The pursuit of happiness

How Big Data use enables big benefits By Gary LaFever, CEO and General Counsel, Anonos.

  • Monday, 5th October 2020 Posted 4 years ago in by Phil Alsop

Data-driven decision-making is a major part of economic and societal development. How can we go through a journey of improvement if we aren’t sure where we are going, how to get there, or how far along the pathway we are? We need data to make decisions about where to head, the path to follow, and to see how much progress we have made along the way.


The use of data for analysis, gaining insights and making good decisions is critical, not just in business or technological success, but in everything we do. For example, in the current COVID-19 pandemic, we cannot know whether or not the virus is under control if we don’t have adequate testing systems in place. Those testing systems show us how many cases there are and where those cases are, and with this information we can make better decisions about how to tackle the problem.

However, data collection and use is not so simple. Throw in the complications of increasingly prevalent AI processing and the ‘garbage in garbage out’ principle, and the value in collection, use, and analysis of good quality data becomes abundantly clear. So, what’s the problem with just going ahead and doing it?

This issue is multifaceted. Firstly, determining what ‘good quality’ data is, is actually quite hard. With the proliferation of cloud computing, IoT, and social networking, as well as mass media, we are now working within a world of Big Data whether we like it or not.

This world of Big Data runs into big problems. Biases are perpetuated in data sets and spat out through machine learning tools; large data sets can take a long time to process; and undefined data sets can create results that are not useful for the task at hand.

When you add issues such as generalised data sets, masking techniques, and approaches that make data even less accurate, these problems are magnified. Data becomes lower quality, lower utility, and its decision-making power is diminished.

The second aspect of the issue is that we are not always just collecting, using, and analysing data from the environment. Often, (in fact usually) we want data from people. With this, another problem arises: we need to get them to give it to us, and to trust us to do the right thing with it. 

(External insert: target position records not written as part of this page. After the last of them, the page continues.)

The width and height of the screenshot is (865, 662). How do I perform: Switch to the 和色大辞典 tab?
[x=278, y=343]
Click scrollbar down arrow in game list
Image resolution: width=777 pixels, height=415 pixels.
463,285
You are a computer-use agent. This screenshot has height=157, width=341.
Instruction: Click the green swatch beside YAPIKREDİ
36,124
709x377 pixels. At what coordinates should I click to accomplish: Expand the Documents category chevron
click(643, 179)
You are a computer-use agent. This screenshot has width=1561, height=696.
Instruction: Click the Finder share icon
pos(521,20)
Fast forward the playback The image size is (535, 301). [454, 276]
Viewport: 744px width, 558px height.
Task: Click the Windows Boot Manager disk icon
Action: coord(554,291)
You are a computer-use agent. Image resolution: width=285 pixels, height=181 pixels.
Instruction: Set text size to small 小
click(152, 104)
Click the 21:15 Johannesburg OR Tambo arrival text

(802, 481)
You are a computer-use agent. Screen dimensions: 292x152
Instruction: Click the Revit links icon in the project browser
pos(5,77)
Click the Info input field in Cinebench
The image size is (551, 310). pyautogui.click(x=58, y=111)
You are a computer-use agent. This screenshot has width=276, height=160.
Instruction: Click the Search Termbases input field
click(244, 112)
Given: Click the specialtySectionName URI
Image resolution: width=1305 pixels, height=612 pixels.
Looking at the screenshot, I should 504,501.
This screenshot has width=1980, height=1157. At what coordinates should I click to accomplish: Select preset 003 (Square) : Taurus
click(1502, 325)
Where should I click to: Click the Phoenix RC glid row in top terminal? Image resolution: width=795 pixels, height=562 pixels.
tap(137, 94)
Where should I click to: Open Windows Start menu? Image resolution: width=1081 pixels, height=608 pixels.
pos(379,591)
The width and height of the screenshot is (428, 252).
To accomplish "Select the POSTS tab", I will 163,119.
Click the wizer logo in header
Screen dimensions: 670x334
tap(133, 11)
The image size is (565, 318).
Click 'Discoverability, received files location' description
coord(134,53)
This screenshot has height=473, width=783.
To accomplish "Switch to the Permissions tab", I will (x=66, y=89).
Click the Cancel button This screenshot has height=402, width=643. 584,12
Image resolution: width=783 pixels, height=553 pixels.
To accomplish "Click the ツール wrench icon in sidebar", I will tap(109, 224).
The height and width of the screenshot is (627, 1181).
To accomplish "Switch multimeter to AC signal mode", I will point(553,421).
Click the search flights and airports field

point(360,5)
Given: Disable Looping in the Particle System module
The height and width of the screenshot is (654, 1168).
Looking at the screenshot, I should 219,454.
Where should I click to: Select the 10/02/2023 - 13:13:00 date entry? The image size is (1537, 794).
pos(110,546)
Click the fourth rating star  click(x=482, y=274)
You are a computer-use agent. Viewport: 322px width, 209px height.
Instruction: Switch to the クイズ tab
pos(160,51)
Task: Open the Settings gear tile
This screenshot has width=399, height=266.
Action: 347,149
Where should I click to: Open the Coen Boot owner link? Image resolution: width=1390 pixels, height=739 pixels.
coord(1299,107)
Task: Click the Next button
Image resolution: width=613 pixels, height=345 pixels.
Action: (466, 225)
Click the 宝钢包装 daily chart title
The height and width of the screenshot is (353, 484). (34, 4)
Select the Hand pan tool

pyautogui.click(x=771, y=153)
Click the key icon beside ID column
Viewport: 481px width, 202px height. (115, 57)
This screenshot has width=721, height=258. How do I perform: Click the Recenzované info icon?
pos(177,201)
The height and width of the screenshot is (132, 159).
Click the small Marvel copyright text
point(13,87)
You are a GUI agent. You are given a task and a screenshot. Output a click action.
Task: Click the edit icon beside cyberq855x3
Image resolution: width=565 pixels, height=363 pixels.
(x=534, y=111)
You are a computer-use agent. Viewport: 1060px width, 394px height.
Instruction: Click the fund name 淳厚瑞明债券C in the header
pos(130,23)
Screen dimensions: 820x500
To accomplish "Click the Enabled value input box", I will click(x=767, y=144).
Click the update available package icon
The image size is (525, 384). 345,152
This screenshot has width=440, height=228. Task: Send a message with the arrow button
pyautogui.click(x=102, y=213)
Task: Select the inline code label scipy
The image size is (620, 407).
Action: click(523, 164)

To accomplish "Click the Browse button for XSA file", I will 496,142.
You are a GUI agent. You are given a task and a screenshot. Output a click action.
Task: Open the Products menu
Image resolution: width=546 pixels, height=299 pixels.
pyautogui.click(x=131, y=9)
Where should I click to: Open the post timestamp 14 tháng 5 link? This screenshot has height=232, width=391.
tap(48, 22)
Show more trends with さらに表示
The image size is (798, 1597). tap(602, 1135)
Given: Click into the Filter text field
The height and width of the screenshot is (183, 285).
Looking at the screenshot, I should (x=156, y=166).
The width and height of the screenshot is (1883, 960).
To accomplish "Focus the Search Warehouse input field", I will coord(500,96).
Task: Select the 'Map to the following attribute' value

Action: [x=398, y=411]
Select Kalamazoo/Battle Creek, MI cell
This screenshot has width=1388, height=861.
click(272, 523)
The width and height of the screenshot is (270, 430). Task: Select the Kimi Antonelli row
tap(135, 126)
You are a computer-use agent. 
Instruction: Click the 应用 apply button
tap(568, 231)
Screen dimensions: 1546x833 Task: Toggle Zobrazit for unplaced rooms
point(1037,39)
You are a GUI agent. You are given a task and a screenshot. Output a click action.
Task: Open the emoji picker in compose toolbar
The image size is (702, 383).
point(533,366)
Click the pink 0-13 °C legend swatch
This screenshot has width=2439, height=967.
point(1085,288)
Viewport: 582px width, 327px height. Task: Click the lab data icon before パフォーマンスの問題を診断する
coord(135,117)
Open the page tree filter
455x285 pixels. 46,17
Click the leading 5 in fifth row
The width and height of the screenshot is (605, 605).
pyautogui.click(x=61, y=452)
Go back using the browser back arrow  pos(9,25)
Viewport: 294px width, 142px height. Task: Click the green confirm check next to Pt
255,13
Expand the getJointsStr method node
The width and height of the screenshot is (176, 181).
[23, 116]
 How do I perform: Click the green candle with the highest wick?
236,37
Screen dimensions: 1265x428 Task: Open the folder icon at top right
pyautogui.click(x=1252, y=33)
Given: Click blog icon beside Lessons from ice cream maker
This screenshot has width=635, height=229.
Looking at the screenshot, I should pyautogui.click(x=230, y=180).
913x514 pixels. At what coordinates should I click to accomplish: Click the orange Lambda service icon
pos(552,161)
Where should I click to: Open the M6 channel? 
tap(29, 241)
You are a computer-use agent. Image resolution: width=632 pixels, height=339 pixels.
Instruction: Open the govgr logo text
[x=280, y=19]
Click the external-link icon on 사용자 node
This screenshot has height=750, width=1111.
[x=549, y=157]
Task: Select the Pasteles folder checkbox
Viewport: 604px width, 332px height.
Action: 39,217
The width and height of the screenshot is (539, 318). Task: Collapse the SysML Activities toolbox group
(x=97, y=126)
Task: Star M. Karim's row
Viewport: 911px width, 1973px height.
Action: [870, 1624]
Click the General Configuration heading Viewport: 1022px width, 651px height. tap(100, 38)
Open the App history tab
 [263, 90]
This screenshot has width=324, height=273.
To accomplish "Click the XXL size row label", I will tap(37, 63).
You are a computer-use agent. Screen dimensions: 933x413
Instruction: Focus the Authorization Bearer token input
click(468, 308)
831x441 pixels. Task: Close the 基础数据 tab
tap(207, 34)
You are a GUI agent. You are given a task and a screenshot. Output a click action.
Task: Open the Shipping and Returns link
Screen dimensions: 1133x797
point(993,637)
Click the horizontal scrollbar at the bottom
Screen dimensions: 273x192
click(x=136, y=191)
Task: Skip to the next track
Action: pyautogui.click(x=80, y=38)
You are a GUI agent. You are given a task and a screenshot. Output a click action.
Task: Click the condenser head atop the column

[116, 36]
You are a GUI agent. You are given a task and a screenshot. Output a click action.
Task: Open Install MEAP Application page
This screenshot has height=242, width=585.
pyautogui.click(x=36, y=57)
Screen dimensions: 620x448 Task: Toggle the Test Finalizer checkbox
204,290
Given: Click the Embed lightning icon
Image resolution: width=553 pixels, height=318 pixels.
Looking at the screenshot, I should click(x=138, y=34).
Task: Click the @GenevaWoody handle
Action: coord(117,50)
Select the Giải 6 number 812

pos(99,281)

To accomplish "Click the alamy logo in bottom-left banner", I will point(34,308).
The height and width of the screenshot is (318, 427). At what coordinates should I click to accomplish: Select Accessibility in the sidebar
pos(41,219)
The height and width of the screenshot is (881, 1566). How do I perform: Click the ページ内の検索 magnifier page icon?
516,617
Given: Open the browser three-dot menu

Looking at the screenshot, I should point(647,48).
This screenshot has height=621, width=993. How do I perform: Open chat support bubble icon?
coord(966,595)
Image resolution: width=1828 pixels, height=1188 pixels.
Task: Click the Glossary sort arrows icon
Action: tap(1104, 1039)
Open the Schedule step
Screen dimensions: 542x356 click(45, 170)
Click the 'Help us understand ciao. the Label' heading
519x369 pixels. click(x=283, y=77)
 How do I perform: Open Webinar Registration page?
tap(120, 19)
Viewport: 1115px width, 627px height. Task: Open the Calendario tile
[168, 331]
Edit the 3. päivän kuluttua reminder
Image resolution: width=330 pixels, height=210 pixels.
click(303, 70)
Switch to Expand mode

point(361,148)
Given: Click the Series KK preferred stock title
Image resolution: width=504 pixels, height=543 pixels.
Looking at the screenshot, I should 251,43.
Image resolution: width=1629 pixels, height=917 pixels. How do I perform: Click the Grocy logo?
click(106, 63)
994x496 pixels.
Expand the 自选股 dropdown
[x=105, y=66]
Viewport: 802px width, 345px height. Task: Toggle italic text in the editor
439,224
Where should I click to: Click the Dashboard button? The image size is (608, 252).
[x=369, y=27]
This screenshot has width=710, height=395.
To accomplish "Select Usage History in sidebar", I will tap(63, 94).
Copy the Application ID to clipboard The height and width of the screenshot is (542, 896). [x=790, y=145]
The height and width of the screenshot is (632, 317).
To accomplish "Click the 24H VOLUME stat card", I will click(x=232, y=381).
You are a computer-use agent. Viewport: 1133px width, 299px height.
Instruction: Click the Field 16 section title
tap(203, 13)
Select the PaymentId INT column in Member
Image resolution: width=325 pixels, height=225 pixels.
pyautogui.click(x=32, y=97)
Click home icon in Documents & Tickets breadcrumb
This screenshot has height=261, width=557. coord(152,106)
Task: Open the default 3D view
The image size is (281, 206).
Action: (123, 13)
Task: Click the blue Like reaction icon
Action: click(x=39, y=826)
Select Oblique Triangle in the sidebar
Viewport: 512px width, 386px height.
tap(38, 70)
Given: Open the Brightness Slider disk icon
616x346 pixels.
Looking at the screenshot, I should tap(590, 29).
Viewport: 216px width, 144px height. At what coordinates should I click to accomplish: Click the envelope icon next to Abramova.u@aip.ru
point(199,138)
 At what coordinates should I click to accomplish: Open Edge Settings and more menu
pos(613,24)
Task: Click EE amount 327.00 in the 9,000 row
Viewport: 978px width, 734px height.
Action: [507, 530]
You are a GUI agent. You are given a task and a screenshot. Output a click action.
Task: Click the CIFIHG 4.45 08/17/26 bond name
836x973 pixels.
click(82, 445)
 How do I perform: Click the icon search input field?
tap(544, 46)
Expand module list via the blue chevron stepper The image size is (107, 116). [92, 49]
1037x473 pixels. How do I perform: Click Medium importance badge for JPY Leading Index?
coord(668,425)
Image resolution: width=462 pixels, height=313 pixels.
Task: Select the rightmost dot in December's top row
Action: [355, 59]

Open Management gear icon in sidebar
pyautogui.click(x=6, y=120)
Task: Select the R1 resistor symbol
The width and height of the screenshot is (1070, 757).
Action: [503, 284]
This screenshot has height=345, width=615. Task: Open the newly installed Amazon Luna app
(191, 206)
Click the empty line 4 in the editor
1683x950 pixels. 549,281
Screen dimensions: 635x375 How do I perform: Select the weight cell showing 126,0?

Privacy laws and regulations are in place to create a framework around ethical and unethical approaches to data use. However, these laws are part of a slow and bureaucratic regulatory process, and the development of technology usually far outpaces regulations and what they capture. This leaves a big void in the middle between what technology really does, and what regulations actually cover.

A simple example is shown in the regulation of data privacy with regard to consent. When consenting to observed and inferred data collection through the internet, as well as to AI and machine learning processes being performed on data, on the whole people simply don’t know what they are agreeing to. Technology has moved so fast that regulatory protections simply fail to function adequately in today’s new environment.

Several proponents argue that a solution to this problem could involve shifting the burden of protection to the data controller, through an approach that many people know as ‘legitimate interests’ processing. Instead of making data subjects read long privacy policies and give often-uninformed consent to data collection and use, the data controller should instead have to show that they have a legitimate purpose in using the data.

However, this requires the introduction of effective risk-based controls to mitigate risk to data subjects from a data controller’s use, or else the term ‘legitimate use’ is no more than a subterfuge. Figuring out these issues is critical for maximising the value of data while protecting people’s right to privacy.

The third issue is that even if you can collect good quality data, and people allow you to collect it from them, the real benefit of data comes from actually using it to deliver an outcome. In most cases, using something alone is not going to produce as good of a result as with collaboration. The sharing, combining, and use of data in a broad sense is where the real value and innovation comes in, but once again the data protection hurdle stands in the way.

While numerous techniques for protected data processing exist, many of them are slow, expensive, cumbersome, or simply do not work in higher-risk or distributed data processing environments. For example, protecting data through techniques such as anonymisation looks good on the surface, but it has numerous limitations that organisations keep running into.

Different tools are required to protect data while it is in distributed, shared use for maximum value-gain. For some purposes you need one tool, and for expanded uses you need another. The very real benefits of data are out there but harnessing them in a fundamentally different way that balances privacy and data enablement is the key.

To move forward, a solution is needed that balances fundamental societal benefits and risks to individuals on all sides. Data must be able to be collected and used in a way that protects individual privacy; as well as to be processed in a way that allows quality preservation, and the sharing and combining of data with others.

Data sharing, combining and enriching is where data value, insight, privacy and security meet. Processing using traditional centralised data protection technologies may be too slow and inefficient to obtain digital insights as quickly as needed, and for cutting-edge data use processes, a decentralised data protection solution is necessary.

A decentralised, risk-based data protection approach allows broader and more-valuable data processing to occur, without diminishing the value of the data or at the cost of privacy rights and personal protections.

The tug-of-war between data utility and data protection can be resolved, with the right approach. The solution is the use of technology that is not only able to handle issues with Big Data and complex processing in machine learning and AI environments, but also complies with the GDPR and other evolving global data privacy laws.